In 1996, the Pew Charitable Trusts awarded a five-year grant to the Center to establish The UCLA National Dance/Media Project. The goals of this project were to increase the capacity of the dance field by supporting a broad range of innovative documentation and preservation activities, to broaden the conception, production and dissemination of dance materials and to conduct effective dance documentation in film and video. The Center successfully completed the three primary components: Fellows Program, Leadership Group and Dance/Media Publication titled “Envisioning Dance on Film and Video”.
Leadership Group. (1997-2000) Functioning as a research-and-development think tank, twenty national dance artists/choreographers, dance administrators, filmmakers, and producers/directors, designers of interactive media, scholars and educators met annually on the UCLA campus for four years beginning in 1997. The LG group was specifically charged to assess activity in this field, identify & disseminate information about best practices in dance documentation, participate in the Fellowship program by providing methodology and advance theory on the key issues concerning the use of media in the documentation of dance.

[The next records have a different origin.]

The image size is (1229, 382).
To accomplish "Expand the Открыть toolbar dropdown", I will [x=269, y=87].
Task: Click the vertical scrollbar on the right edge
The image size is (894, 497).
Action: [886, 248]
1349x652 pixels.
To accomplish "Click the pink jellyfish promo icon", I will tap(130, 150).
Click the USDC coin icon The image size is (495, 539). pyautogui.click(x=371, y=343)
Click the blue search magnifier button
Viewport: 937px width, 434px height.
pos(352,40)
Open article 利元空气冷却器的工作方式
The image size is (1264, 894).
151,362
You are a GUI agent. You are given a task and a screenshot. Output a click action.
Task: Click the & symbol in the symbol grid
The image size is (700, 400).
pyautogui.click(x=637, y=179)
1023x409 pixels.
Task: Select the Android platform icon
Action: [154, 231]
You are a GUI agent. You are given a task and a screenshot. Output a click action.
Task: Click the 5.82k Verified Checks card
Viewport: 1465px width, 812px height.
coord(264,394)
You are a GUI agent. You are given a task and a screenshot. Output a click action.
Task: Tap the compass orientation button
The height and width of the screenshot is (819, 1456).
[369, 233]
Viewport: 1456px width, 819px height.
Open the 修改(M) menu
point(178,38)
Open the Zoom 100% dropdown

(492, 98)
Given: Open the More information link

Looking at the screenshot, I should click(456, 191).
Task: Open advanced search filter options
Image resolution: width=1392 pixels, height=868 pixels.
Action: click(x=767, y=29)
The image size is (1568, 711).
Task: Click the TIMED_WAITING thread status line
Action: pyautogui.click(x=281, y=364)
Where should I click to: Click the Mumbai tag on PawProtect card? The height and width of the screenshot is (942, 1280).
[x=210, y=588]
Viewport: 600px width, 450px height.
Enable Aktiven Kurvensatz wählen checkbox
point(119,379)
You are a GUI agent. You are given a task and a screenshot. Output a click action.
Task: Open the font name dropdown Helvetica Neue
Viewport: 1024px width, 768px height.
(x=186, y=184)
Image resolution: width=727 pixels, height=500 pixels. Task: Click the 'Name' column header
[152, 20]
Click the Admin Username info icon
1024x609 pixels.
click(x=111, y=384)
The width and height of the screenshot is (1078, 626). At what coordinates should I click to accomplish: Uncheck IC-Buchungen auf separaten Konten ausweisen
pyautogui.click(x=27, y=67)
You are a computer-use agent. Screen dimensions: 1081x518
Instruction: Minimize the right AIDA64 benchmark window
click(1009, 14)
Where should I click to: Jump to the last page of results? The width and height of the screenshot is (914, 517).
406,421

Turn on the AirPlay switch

Finally this group provided critical guidance as we developed the Fellowship Program and the Dance/Media Publication.
Fellowship Program (1998, 1999, 2000) This Fellowship Workshop was an opportunity for accomplished professionals to work for a concentrated period on conceptual and practical issues regarding dance film/video. This rigorous ten-week residency program supported twenty-four Fellows. Activities included seminars, laboratory workshops, master classes with distinguished visiting faculty, and independent projects. Each group not only sharpened their technical skills in film, video and digital technology, they developed new concepts and theories related to this profession. Fellows were dancers, choreographers, ethnographers and filmmakers with experiences ranging from PBS style documentation, creative animation, ethnographic documentation, and creative/experimental dance made for the screen.
The UCLA National Dance/Media Project formed a national partnership with the National Initiative to Preserve American’s Dance (NIPAD) named Save As: Dance. As a culminating effort, the fellows conceived and wrote grant proposals for the NIPAD Independent Project Development Fund. This process afforded the fellows an opportunity to strengthen their fundraising skills while thinking about future projects. Projects funded through this initiative had a cumulative effect on the field. Many went on to receive national awards and served as model projects for our field.
Envisioning Dance on Film & Video (Book/DVD)
Published by Routledge, 2002
Virtually everyone working in dance today uses electronic media technology. Envisioning Dance on Film and Video chronicles this 100-year history and gives readers new insight on how dance creatively exploits the art and craft of film and video. In fifty-three essays, choreographers, filmmakers, critics and collaborating artists explore all aspects of the process of rendering a three-dimensional art form in two-dimensional electronic media. Many of these essays are illustrated by ninety-three photographs and a two-hour DVD (40 video excerpts).